Managing application ingestion and replication jobs
After you configure and run application ingestion and replication jobs, you might occasionally need to perform some job management tasks such stopping, resuming, undeploying, or redeploying jobs.
Stopping an application ingestion and replication job
You can stop an application ingestion and replication job of any load type that is in the Up and Running, Running with Warning, or On Hold status.
When you stop an incremental load job, Application Ingestion and Replication records an identifier for the position in the change stream where it has stopped the incremental processing. The identifier is stored in a recovery table named INFORMATICA_CDC_RECOVERY on the target. If you restart the job, Application Ingestion and Replication uses this identifier to identify the last change record that was loaded to the target and starts loading the changes that were made after that point in the change stream.
Note: Before stopping an application ingestion and replication incremental load or combined load job that has a Snowflake target and uses the Superpipe option, ensure that all ingested data in the change stream has been merged into the target. Otherwise, if the job is not restarted for an extended period or before the stream expires, any data that remains in the stream is lost and can’t be recovered.
For initial load jobs, the job stops only after its subtasks that are already running complete their operation. The subtasks that are not running remain in their current states.
1Navigate to the row for the job that you want to stop in any of the following monitoring interfaces:
- My Jobs page that's accessed from the navigation bar of the Home page
- All Jobs page in Monitor
- All Jobs tab on the Data Ingestion and Replication page in Operational Insights
You can also use the Stop icon beside the Actions menu to stop the job.
2In the Actions menu for the row, select Stop, or click the Stop icon next to the menu.
The job state switches to Stopping and then to Stopped.
Tip: If the Stop operation is taking too long, you can abort the job.
Resuming an application ingestion and replication job
You can resume an application ingestion and replication job that is in the Stopped, Aborted, or Failed status.
You can resume an application ingestion and replication job from the My Jobs page in the Data Ingestion and Replication service or from the All Jobs tab on the Data Ingestion and Replication page in Operational Insights.
When you resume an initial load job that has multiple subtasks, Application Ingestion and Replication starts only the subtasks that are in the Failed, Stopped, Aborted, or Queued status.
When you resume an incremental load job or a combined initial and incremental load job, Application Ingestion and Replication resumes replicating source data change from the last position recorded in the checkpoint file or target recovery table. A checkpoint will not be available unless a change record was processed for at least one of the tables during the first job run after deployment. If a checkpoint is not available, the job resumes processing from the configured restart point, which is the latest available position in the change stream by default.

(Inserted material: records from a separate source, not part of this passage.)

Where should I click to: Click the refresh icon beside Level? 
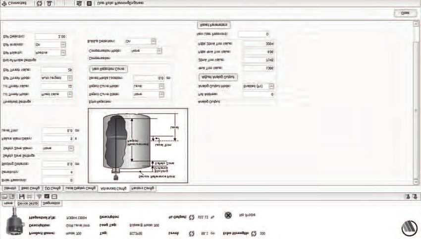(x=191, y=233)
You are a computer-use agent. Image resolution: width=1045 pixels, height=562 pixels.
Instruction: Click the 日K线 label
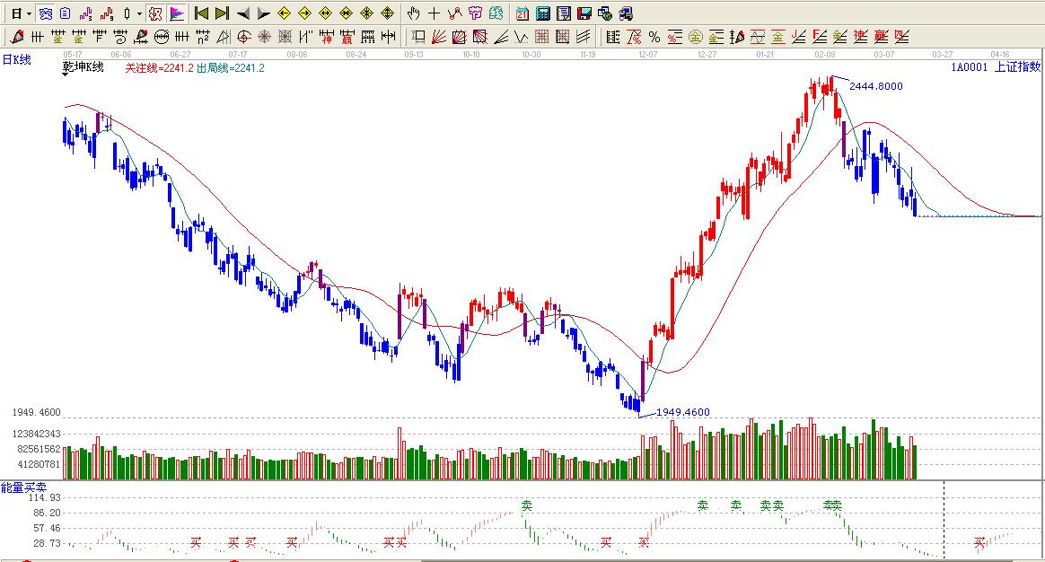[16, 59]
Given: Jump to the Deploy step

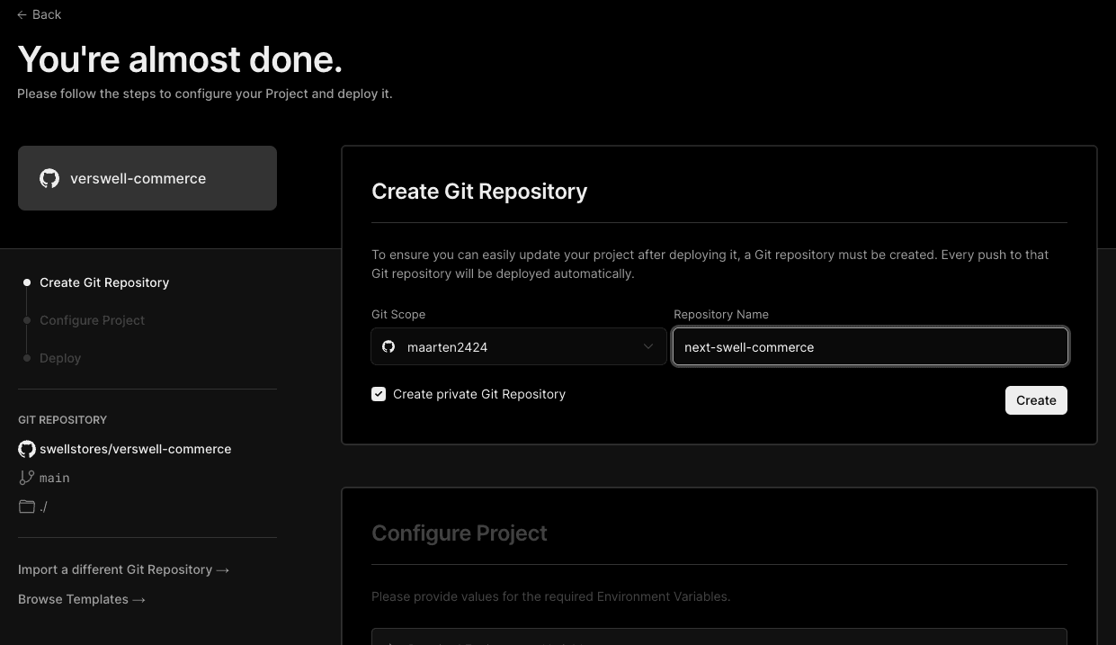Looking at the screenshot, I should tap(60, 358).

When you resume an incremental load job, Application Ingestion and Replication resumes propagating source data from where it last left off.
1Navigate to the row for the job that you want to resume in any of the following monitoring interfaces:
- My Jobs page that's accessed from the navigation bar of the Home page
- All Jobs page in the Monitor service
- All Jobs tab on the Data Ingestion and Replication page in Operational Insights
2In the Actions menu for the row, click Resume, or click the Resume icon next to the menu.
Note: The Resume command is not available if the job is in the Failed state because the task deployment failed.
A subtask is started for each source table.
If an error occurs, an error message is displayed at the top of the page.
You can also use the Resume icon beside the Actions menu to resume the job.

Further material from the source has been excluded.